Revenons à ce marché « vainqueur de la Coupe du Monde » sur Kalshi. Sur les 832 millions de dollars engagés, 35 % ont été placés sur l’équipe de France. C’est considérable. Cela signifie que, pour ceux qui misent, les Bleus sont perçus comme le principal prétendant au titre — devant l’ensemble des autres nations réunies dans les 65 % restants.

Faut-il y voir une prophétie ? Certainement pas. Un marché prédictif reflète une probabilité collective, pas une certitude. Il agrège des convictions, des paris de cœur, des calculs froids et, parfois, une bonne dose de chauvinisme. Rappelons-le : en 2018, la France avait effectivement remporté le titre, mais en 2022 elle s’était inclinée en finale face à l’Argentine, aux tirs au but. Les favoris du papier ne gagnent pas toujours sur le terrain. Ces plateformes le savent, et c’est précisément l’écart entre la prédiction et le résultat réel qui fait vivre le marché.
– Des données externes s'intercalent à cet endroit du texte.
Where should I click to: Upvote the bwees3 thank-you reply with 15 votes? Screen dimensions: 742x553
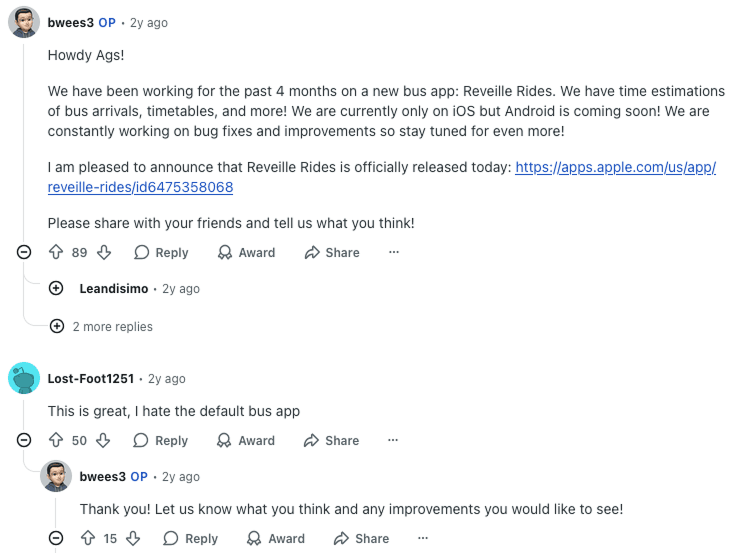pos(88,539)

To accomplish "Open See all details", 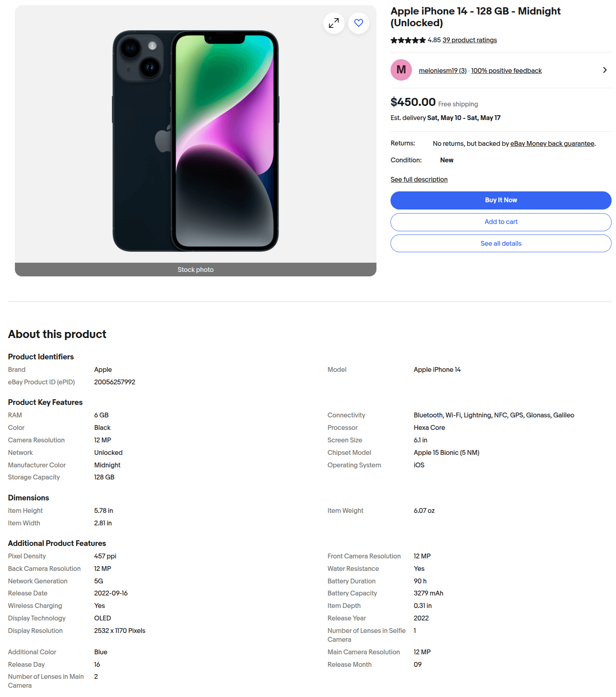I will [500, 243].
Pour les lecteurs francophones, l’affaire a une saveur particulière. Voir la sélection nationale placée en tête d’un marché financier américain, c’est mesurer à quel point le football hexagonal jouit d’une réputation qui dépasse largement nos frontières. Au Maghreb aussi, où le Maroc avait électrisé le tournoi 2022 en atteignant les demi-finales, l’appétit pour ces compétitions ne se dément pas. Les marchés prédictifs, eux, n’ont pas de drapeau : ils suivent l’argent.

Des audiences historiques qui alimentent la machine

Rien de tout cela n’existerait sans le carburant : le public. Et là, les chiffres parlent d’eux-mêmes. Plus de 54 millions de téléspectateurs ont suivi les premiers matchs des trois pays hôtes — États-Unis, Canada et Mexique. Un record historique pour la région. Plus il y a de regards rivés sur les écrans, plus il y a de mains prêtes à parier. La corrélation entre audience télévisée et volume échangé n’a rien de théorique : elle se vérifie ligne après ligne dans les données de juin.

Ce mariage entre spectacle sportif et spéculation soulève tout de même une question de fond. Les marchés prédictifs se présentent volontiers comme des outils d’information, capables de « prédire » l’avenir mieux que les sondages. Mais quand un tournoi de football fait bondir les volumes de 75 % en un mois, on voit bien que la frontière avec le pur pari en ligne devient poreuse. Ce n’est pas neutre. Aux États-Unis, le statut réglementaire de ces plateformes fait d’ailleurs l’objet de discussions nourries entre les autorités de marché et celles qui encadrent les jeux d’argent.

Ce que cela dit — et ce que cela ne dit pas

Un point mérite d’être posé clairement. Un marché à 45 milliards de dollars de volume mensuel impressionne, mais il n’est pas un baromètre infaillible du réel. Un chiffre gonflé par l’émotion d’un événement ponctuel peut retomber aussi vite qu’il est monté. Juillet et août diront si cette dynamique tient une fois les projecteurs éteints, ou si la Coupe du Monde n’aura été qu’une parenthèse dorée.

Pour l’investisseur ou le simple curieux, la prudence reste de mise. Miser sur un marché prédictif, c’est parier — avec tout ce que cela comporte de risque de perte totale de la somme engagée. Aucun favori, aussi bien coté soit-il, ne garantit un résultat. Les Bleus captent 35 % des paris ? Cela ne leur assure pas la victoire, seulement une place de choix dans l’imaginaire collectif des parieurs.

Reste ce constat, difficile à ignorer : le football et la finance viennent de célébrer publiquement leurs noces. Et si les Bleus s’imposent effectivement dans un an, ce ne seront pas seulement les supporters qui déboucheront le champagne. Ce seront aussi, quelque part, ceux qui auront eu le nez creux sur Kalshi.